• _About this task_
Your answer should consist of the lines in the listing that hold "screenshot".

BEGIN Supplied information

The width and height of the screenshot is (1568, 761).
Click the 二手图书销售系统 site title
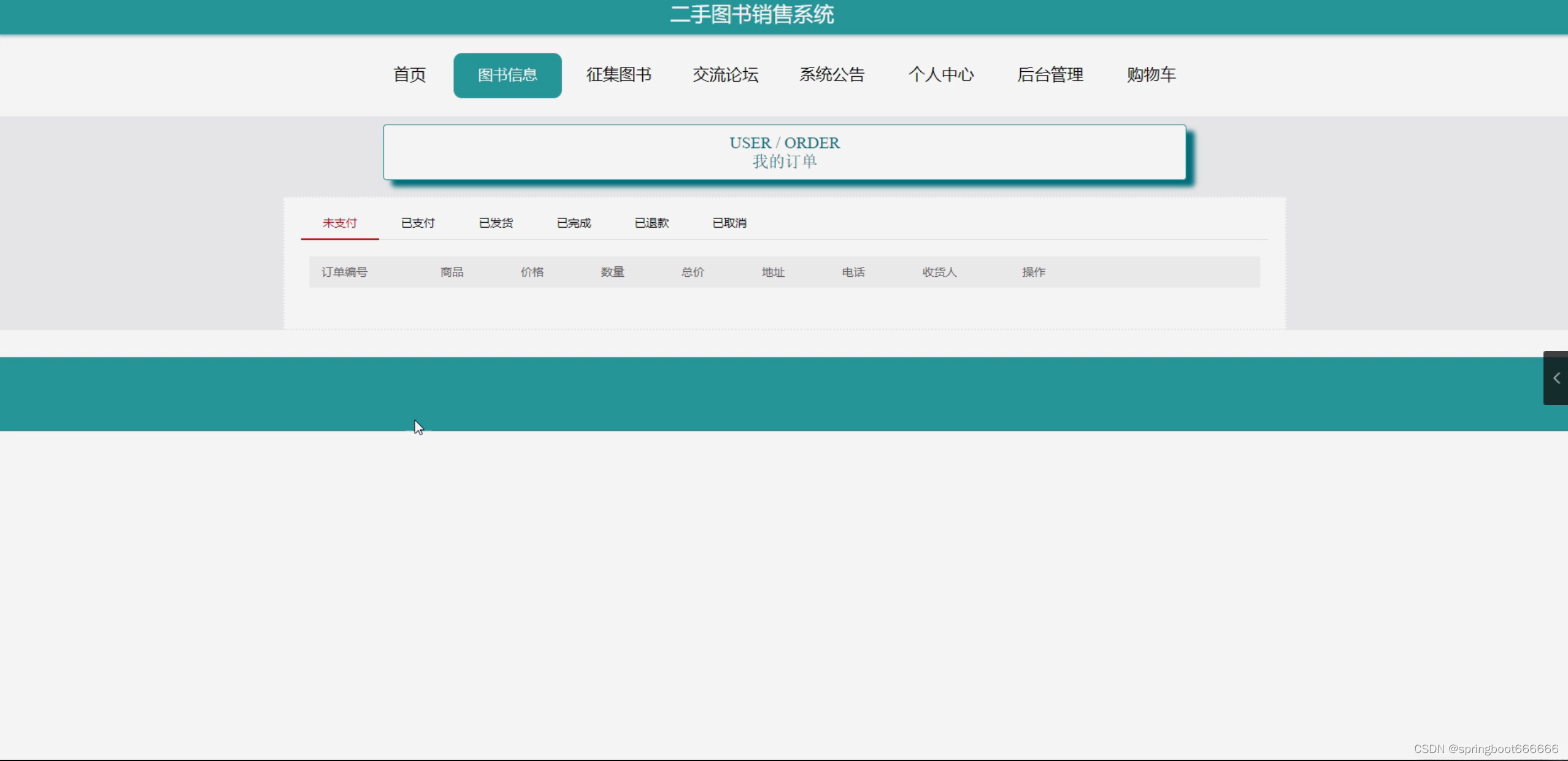[752, 15]
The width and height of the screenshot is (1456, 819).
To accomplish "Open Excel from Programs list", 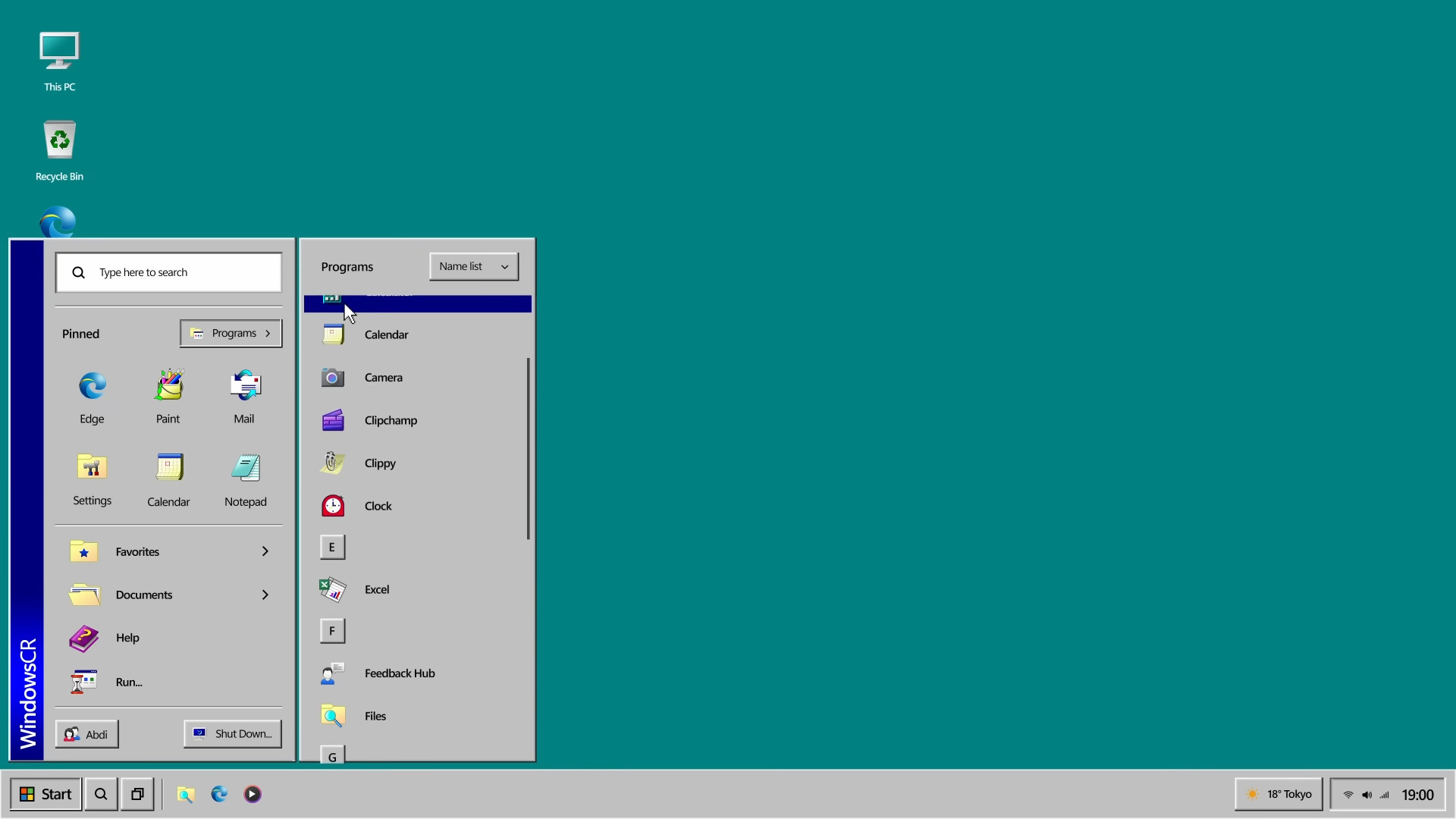I will [376, 590].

END Supplied information

• _Solution to the exercise_
The width and height of the screenshot is (1568, 761).
The width and height of the screenshot is (1456, 819).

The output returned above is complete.